Integrations with other platforms, such as Apple’s use of ChatGPT, raises additional privacy concerns, as does the rise of the “GPT Store,” which allows citizen developers to create and share custom AI models with very few checks and balances. Even Microsoft, which is an outlier in not sharing user data with third parties without explicit permission, has found the integration of various plugins and services complicates data governance. All of these examples demonstrate the entirely new Pandora’s box of data privacy concerns that AI has opened for end users.
Transparency and User Control
Finally, a general lack of transparency exists around how data is collected, stored and used by OpenAI. Sorting out this confusion inevitably falls to the user, further complicating their quest for privacy. Though OpenAI states that they aim to minimize the amount of personal information used in the training process, this ambiguity has prompted further concerns around which information should be shared on the platform.
Solving the AI Adoption Dilemma
Still, there are several actionable steps that end users can take today in order to keep their data safe in the AI age. First, users should opt out of using their data for AI training, which will prevent personal information from being stored within the model.

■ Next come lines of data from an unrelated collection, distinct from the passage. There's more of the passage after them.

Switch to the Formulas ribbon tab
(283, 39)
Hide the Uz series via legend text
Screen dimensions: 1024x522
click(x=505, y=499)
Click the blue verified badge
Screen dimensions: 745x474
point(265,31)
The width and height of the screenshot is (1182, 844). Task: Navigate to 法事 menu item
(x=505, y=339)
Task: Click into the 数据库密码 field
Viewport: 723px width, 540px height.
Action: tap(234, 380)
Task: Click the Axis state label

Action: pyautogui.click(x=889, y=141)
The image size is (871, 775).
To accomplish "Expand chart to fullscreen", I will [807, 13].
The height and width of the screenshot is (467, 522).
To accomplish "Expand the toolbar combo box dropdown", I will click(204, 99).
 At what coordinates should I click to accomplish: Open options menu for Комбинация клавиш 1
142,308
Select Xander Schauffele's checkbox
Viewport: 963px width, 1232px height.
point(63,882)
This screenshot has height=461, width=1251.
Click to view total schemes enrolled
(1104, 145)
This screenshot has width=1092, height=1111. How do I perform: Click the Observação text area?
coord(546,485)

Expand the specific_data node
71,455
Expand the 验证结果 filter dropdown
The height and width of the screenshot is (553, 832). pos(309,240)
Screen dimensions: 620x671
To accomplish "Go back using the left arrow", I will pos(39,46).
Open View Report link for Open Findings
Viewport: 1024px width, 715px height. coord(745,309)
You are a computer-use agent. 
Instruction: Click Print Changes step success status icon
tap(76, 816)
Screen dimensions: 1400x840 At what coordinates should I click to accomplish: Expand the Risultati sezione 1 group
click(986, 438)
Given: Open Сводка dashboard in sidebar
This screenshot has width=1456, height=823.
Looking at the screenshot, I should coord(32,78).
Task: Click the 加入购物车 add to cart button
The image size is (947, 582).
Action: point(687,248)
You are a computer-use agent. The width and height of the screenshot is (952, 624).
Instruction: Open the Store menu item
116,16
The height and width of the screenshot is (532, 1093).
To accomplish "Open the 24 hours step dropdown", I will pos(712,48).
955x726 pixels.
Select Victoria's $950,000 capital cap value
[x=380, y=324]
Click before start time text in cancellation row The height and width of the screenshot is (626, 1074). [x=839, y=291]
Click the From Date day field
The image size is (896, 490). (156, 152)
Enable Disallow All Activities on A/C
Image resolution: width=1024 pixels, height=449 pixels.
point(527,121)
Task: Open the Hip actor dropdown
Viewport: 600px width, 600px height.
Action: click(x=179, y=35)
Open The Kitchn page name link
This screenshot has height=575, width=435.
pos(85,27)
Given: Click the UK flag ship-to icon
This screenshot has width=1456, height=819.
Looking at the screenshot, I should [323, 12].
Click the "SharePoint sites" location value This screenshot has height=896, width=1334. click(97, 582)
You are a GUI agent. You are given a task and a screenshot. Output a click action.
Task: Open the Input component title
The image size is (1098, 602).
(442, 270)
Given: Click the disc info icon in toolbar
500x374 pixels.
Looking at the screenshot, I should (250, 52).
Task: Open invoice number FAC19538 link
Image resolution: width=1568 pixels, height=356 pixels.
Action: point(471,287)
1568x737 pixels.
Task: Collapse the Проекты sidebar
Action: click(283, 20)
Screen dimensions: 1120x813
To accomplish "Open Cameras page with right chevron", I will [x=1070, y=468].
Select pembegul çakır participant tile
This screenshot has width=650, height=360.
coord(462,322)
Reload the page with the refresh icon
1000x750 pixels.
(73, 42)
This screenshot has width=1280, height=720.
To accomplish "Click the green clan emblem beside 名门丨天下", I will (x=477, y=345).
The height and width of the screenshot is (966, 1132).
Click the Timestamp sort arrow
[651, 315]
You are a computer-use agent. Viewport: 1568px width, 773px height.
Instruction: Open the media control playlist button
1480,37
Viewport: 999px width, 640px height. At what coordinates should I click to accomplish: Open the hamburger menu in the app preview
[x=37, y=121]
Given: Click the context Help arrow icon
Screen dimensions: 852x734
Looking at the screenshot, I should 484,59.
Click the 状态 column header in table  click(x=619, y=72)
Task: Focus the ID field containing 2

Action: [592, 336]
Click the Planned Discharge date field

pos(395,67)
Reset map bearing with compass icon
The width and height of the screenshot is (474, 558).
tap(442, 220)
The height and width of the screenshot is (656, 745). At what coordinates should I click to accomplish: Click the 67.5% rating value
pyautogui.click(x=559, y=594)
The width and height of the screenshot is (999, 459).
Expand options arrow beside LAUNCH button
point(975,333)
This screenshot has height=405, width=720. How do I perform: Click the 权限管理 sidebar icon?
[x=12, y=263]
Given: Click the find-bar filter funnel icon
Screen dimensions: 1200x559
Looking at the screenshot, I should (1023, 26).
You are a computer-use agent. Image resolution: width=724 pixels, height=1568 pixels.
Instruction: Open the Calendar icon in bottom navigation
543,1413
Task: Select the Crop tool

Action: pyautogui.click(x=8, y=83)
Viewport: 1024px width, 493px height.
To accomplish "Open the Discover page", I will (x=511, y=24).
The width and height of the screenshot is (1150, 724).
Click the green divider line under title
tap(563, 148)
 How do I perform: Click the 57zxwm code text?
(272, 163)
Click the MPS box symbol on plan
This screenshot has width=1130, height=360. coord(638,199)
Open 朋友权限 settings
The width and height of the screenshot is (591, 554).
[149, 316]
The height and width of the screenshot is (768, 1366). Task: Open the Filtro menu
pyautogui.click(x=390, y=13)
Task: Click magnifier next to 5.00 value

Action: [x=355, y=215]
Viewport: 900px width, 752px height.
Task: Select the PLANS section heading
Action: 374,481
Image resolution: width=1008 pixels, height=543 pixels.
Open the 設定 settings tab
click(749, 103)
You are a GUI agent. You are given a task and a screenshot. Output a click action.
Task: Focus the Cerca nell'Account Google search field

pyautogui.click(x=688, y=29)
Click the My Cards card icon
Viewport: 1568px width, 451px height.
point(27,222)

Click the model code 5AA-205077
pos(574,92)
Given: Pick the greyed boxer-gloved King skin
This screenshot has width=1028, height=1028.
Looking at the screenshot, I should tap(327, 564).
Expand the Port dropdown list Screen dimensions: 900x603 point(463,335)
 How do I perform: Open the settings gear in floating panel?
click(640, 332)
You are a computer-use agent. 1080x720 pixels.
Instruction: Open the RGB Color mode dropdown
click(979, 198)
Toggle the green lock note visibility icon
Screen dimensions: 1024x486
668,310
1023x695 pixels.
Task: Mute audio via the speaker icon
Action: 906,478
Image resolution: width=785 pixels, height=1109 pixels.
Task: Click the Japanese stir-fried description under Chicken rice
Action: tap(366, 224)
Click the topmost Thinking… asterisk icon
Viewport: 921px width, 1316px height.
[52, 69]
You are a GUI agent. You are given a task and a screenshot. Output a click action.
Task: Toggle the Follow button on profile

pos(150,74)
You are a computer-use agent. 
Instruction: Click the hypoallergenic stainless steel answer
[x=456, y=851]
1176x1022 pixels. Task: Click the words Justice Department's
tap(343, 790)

Even though the opt-out process is rarely clear or easy to navigate, users must act quickly, as data control is far more limited once it is shared with a model.
The very nature of emerging AI technologies is fluid and ever evolving. This is why many businesses are pivoting from consumer-focused AI platforms to bespoke, tailored implementations. Building a custom AI solution or chatbot offers significant advantages for data privacy and security compared to using third-party solutions. By developing your own model, you maintain complete control over your data infrastructure, ensuring sensitive information remains within your organization’s boundaries rather than being processed through external servers.
This level of control allows you to implement specific security protocols, encryption methods, and compliance measures that align perfectly with your organization’s requirements. Additionally, businesses can limit data collection to only what’s necessary for that specific use case, reducing potential exposure points and maintaining a clear audit trail of all interactions.
The AI “Adoption Dilemma,” which pits data privacy against the vast capabilities of LLMs, is no small concern. But it also shouldn’t be a dealbreaker. This burgeoning tech can bring invaluable benefits to all types of businesses if implemented correctly. With proper definition and vigilance, users can still enjoy these tailored solutions, while also prioritizing data privacy and security.